▸ **WHAT TO PRODUCE**
Everything from the line containing "Where should I click to: Select" to the last line of the listing below should be restated exactly, both ends included, with nothing added and the pictures omitted.
** Opening AVAILABLE DATA block **
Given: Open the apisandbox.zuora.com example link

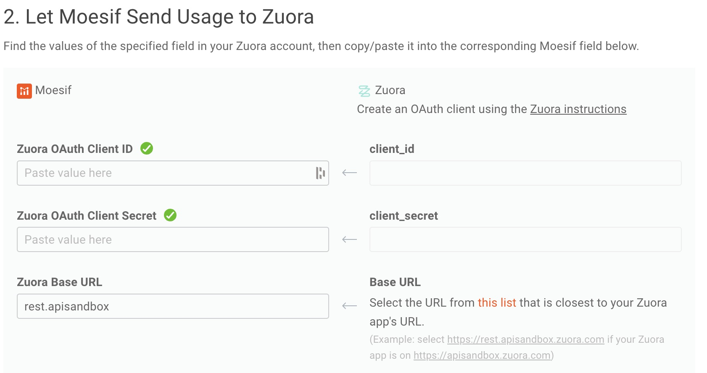Looking at the screenshot, I should (x=482, y=355).
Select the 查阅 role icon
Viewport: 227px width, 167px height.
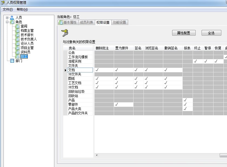tap(17, 26)
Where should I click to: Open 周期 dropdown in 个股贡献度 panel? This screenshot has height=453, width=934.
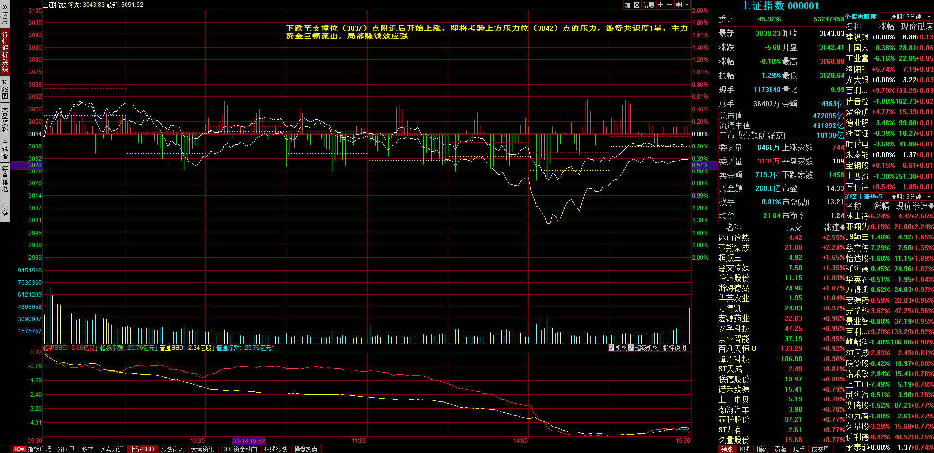(929, 17)
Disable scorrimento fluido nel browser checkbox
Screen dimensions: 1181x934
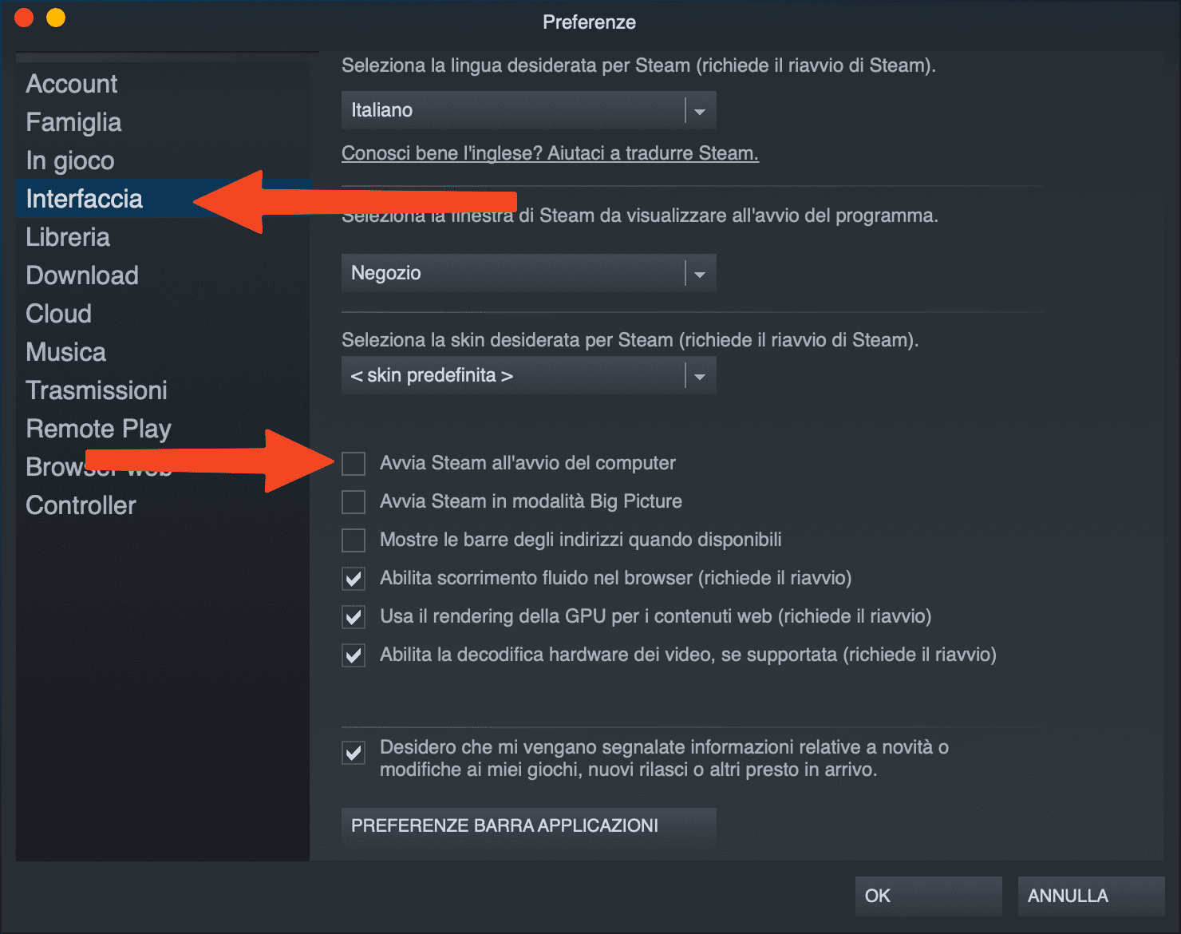tap(354, 579)
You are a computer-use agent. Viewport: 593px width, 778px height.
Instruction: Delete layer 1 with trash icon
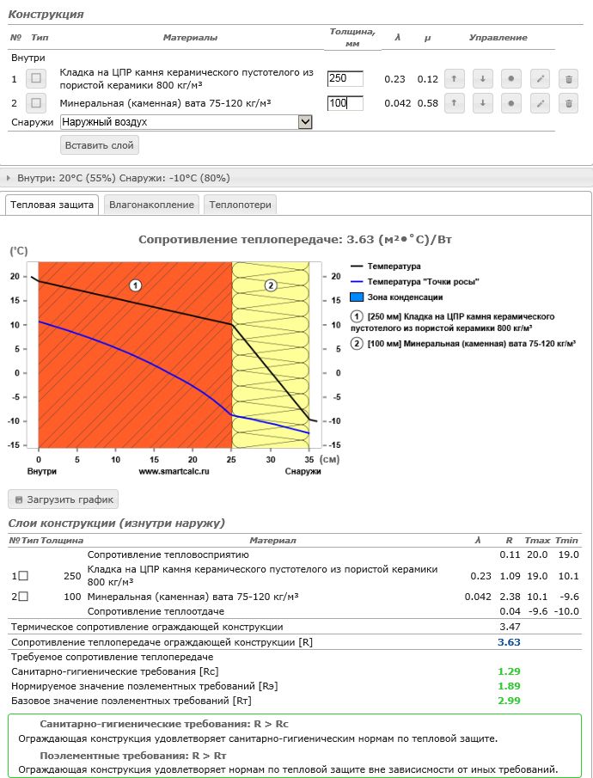click(x=568, y=79)
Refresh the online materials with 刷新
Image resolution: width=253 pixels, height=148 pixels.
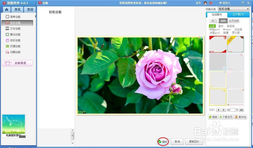click(x=213, y=117)
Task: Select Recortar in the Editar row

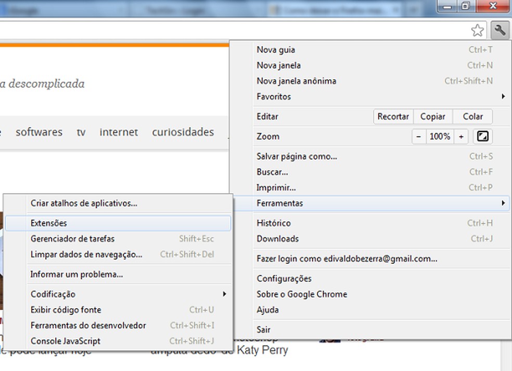Action: 393,116

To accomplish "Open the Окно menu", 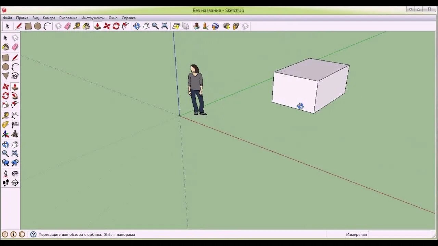I will (113, 18).
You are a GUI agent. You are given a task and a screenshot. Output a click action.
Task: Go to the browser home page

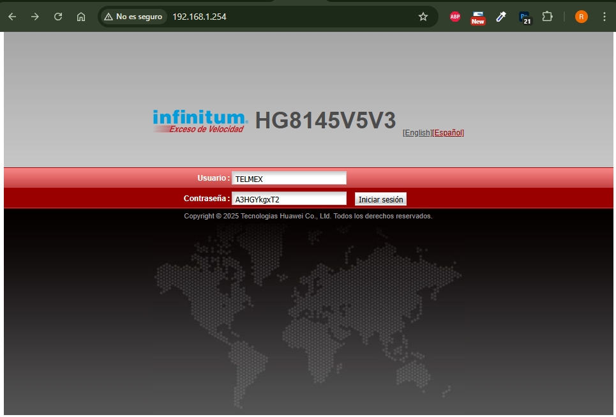click(x=81, y=17)
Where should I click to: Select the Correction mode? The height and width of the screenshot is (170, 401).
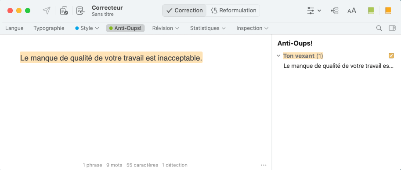pyautogui.click(x=184, y=11)
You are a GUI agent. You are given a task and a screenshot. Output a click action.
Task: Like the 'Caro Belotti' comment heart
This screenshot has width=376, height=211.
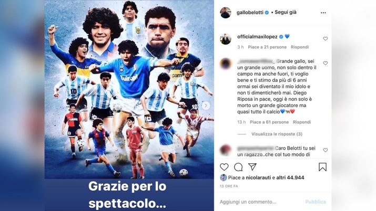326,150
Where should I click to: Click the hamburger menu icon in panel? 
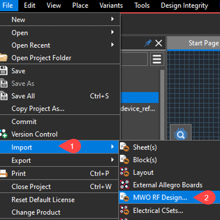(157, 59)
** Closing AVAILABLE DATA block **
▸ **RESPONSE TO THIS TASK**
Where should I click to: Select the Correction mode? The height and width of the screenshot is (170, 401).
pyautogui.click(x=184, y=11)
You are a GUI agent. You are given a task and a screenshot. Output a click action.
Task: Like the 'Caro Belotti' comment heart
This screenshot has width=376, height=211.
326,150
Where should I click to: Click the hamburger menu icon in panel? 
(157, 59)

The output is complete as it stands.